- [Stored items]
╭──

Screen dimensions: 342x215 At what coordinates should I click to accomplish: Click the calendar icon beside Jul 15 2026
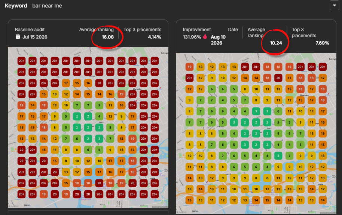coord(18,37)
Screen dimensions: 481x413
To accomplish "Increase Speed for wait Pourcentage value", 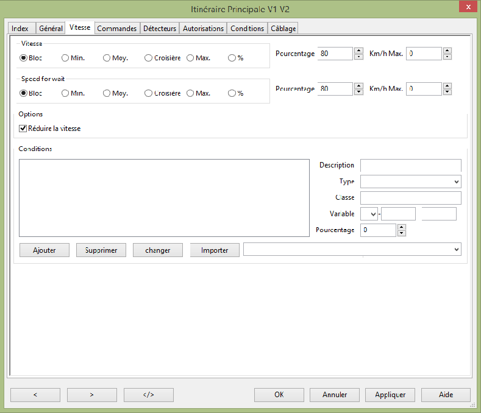I will pos(358,86).
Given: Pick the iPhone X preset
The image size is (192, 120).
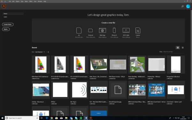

╰──

- [Aim]
Count the lines in the records above that contain the word "dimensions". Reply with only the number.

- [Exercise response]
2